### WHAT IS BEING ASKED
Count the lines in the material below that contain the word "computer", treating uppercase and lowercase as different, and give only the number.

### INFORMATION GIVEN
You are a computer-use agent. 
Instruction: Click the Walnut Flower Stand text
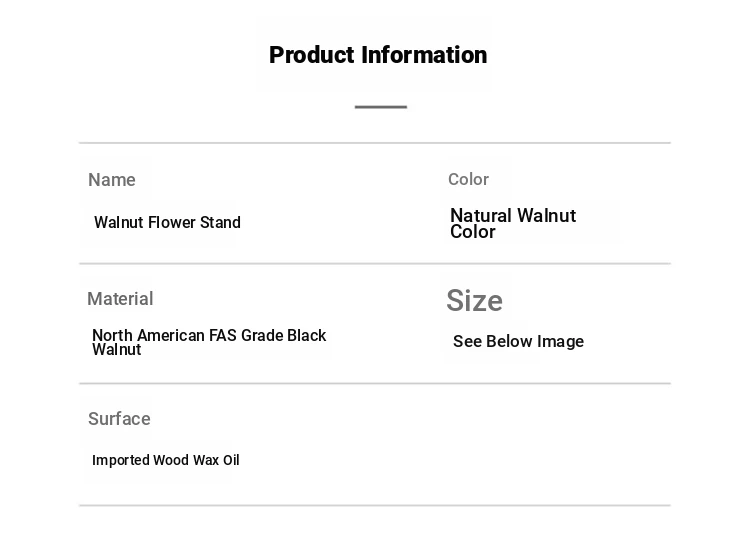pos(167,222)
...
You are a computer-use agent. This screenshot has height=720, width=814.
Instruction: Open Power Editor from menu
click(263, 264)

### CORRECT RESULT
2